Conforme defende José Carlos Cal Garcia Filho, advogado de Isidoro Rozenblum Trosman, a legislação versa que "não será autorizada a interceptação telefônica se não houver indícios veementes de crimes — de autoria de crimes ou participação em crimes — e se os crimes não forem suficientemente graves, punidos com reclusão".
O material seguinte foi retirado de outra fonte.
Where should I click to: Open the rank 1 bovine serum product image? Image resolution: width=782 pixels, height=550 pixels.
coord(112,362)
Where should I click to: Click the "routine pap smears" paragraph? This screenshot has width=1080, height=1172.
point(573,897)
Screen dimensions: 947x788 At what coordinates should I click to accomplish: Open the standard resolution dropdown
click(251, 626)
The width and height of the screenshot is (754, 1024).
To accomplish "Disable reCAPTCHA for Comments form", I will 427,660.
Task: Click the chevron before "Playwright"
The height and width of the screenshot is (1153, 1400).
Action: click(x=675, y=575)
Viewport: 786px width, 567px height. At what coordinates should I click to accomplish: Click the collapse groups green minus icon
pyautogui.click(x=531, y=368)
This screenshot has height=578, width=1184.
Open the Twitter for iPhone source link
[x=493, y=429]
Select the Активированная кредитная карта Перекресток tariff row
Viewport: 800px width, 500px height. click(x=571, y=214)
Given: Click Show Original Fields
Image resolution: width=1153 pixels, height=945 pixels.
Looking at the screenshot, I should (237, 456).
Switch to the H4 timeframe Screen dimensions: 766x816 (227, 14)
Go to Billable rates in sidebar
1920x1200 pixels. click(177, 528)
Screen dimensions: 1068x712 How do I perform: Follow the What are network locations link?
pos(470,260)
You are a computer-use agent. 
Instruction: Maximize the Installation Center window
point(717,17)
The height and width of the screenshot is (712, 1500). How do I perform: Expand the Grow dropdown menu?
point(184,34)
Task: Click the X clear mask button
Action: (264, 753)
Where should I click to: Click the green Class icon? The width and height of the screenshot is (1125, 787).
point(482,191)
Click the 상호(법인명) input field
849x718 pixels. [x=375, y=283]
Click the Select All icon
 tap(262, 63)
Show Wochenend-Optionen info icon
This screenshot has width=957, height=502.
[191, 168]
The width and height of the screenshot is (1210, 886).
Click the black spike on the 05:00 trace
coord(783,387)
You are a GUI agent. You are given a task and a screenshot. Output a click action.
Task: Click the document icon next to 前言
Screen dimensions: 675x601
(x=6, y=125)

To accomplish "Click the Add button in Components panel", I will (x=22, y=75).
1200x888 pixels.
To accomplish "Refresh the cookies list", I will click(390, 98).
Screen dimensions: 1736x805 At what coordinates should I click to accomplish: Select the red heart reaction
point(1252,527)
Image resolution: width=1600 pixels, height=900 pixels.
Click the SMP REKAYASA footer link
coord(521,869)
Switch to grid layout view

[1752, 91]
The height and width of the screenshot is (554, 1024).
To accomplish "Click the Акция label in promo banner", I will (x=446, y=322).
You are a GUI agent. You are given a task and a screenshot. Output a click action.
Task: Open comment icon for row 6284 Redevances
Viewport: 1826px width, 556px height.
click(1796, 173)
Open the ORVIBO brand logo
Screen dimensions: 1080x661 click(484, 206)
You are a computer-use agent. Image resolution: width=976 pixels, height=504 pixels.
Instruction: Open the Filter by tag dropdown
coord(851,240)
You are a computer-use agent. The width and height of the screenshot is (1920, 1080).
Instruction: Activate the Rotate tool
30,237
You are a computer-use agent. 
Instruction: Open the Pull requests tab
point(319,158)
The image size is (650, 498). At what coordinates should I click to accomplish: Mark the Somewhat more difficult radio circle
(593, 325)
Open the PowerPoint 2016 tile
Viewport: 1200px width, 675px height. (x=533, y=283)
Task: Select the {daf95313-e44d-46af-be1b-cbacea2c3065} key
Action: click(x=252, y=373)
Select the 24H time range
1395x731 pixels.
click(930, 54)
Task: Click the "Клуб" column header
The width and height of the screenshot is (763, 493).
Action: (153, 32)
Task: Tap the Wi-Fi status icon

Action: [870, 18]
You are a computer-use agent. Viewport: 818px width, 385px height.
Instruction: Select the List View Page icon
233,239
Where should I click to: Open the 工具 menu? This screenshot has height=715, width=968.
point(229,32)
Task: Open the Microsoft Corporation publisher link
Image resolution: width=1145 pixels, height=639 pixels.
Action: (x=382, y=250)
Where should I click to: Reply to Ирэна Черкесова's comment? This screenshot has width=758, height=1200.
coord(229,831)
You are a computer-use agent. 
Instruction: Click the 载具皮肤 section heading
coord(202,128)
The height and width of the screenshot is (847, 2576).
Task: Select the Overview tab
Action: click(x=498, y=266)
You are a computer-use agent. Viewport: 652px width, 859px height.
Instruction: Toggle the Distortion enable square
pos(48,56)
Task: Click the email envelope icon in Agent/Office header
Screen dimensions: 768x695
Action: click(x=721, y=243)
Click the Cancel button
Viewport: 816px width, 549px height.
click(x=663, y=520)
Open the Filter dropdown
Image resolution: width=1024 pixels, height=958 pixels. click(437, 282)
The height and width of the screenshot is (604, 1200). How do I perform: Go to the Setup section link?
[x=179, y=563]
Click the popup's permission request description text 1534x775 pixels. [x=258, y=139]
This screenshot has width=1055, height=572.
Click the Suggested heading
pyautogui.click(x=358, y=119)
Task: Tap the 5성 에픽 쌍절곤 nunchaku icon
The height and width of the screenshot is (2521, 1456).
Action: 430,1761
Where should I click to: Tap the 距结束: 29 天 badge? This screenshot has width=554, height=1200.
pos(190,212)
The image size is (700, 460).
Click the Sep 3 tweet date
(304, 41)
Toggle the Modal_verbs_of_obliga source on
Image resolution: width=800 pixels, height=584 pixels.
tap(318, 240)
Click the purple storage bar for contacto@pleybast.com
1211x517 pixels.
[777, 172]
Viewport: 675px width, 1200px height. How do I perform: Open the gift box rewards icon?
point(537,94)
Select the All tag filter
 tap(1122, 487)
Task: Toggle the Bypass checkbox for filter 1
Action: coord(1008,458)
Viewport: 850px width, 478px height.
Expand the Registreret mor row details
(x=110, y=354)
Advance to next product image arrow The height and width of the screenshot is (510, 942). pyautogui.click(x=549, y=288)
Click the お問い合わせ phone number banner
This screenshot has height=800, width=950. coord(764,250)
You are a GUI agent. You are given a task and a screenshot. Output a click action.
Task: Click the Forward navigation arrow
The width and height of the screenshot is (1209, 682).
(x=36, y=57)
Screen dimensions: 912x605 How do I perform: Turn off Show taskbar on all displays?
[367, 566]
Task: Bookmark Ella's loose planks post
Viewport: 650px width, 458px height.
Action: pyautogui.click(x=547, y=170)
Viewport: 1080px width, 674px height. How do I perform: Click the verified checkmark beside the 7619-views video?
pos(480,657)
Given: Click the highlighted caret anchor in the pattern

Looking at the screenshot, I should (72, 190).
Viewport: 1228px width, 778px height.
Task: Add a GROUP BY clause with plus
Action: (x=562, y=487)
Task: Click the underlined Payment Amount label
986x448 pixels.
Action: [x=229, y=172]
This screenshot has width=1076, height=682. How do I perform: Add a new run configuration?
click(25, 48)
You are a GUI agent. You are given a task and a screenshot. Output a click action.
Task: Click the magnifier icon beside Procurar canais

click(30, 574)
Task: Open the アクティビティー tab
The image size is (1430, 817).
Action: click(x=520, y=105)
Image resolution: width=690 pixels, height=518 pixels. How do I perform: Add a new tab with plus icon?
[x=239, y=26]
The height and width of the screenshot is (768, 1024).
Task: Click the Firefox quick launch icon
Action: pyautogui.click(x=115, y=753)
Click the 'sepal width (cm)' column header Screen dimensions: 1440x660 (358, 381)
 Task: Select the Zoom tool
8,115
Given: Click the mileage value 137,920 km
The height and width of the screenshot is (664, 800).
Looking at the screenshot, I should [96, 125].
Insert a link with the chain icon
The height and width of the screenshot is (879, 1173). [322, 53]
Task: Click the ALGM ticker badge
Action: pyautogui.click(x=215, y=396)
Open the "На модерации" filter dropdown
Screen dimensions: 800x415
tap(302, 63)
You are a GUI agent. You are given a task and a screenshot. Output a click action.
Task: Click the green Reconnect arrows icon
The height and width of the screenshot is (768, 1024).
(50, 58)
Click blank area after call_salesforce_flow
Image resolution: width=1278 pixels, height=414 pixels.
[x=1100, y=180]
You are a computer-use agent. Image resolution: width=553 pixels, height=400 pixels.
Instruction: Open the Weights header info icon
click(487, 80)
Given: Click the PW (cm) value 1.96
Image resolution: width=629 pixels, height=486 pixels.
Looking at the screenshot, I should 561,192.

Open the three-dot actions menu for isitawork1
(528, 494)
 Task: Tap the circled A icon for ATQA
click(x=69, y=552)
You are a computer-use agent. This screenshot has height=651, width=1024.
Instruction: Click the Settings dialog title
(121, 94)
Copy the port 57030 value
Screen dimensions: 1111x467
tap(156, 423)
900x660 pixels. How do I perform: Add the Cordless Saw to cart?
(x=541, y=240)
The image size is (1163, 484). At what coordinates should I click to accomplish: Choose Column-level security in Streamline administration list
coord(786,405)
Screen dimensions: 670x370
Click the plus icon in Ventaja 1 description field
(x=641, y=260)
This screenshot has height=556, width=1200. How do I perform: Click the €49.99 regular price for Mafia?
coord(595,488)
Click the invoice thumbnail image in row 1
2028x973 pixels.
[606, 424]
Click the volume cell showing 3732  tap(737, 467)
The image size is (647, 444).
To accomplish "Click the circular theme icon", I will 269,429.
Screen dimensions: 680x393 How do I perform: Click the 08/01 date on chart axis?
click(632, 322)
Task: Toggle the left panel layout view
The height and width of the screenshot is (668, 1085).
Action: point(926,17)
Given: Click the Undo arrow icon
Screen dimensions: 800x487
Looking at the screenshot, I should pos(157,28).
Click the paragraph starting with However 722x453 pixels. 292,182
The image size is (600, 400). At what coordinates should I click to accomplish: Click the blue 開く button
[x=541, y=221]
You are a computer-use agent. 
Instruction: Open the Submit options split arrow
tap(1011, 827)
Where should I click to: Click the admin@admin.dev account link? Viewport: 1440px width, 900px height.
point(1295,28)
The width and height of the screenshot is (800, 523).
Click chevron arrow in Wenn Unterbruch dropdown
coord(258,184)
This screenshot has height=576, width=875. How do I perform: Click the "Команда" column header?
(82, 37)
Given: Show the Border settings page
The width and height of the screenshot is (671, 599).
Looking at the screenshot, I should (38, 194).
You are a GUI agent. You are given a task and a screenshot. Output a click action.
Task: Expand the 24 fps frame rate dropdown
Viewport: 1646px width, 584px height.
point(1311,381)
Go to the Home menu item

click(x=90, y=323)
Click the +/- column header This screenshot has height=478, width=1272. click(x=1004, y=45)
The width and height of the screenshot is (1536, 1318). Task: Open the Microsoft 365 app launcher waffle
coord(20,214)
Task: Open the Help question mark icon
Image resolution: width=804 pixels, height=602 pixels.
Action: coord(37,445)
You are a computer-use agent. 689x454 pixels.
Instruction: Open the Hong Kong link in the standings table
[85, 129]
O jurista citou o ex-ministro do STJ Nilson Naves para defender que o prazo de interceptação telefônica seja "razoável". "Se não de 30 dias — embora seja exatamente esse, com efeito, o prazo de lei — por que não os 60 dias do Estado de defesa (Constituição, artigo 136). Ou por que não razoável prazo — desde que, é claro, nesse caso, tenhamos exaustivamente fundamentada [decisão]."
Tese de Gilmar Mendes
Apesar de ter tido o relatório rejeitado pela maioria, quatro teses do ministro Gilmar Mendes sobre as interceptações telefônicas foram acatadas pelo plenário. São elas:
"1 - A medida de interceptação telefônica pode ser prorrogada por períodos sucessivos de 15 dias, enquanto for necessária, adequada e proporcional;
2 - A fundamentação das prorrogações deve cotejar o material interceptado com as hipóteses investigativas trabalhadas. É necessário que se demonstrem os resultados que ainda podem ser aportados pelo meio de investigação em andamento, para justificar a necessidade de sua prorrogação;
3 - A decisão que autoriza a renovação de interceptação deve ser motivada em elementos concretos, com justificativa legítima, ainda que sucinta, a embasar a continuidade das investigações a partir das informações coletadas até o momento e os potenciais resultados ainda esperados. Assim, são ilegais motivações padronizadas ou reproduções de modelos genéricos sem relação com o caso concreto;
4 - Os critérios consolidados na presente tese não se aplicam automaticamente aos casos já decididos. A averiguação da validade constitucional das sucessivas prorrogações das interceptações telefônicas, para fins de decretação de eventual nulidade, deve ser realizada caso a caso pela respectiva autoridade competente, se não preclusa a matéria. Ficam ressalvados ainda os processos já transitados em julgado."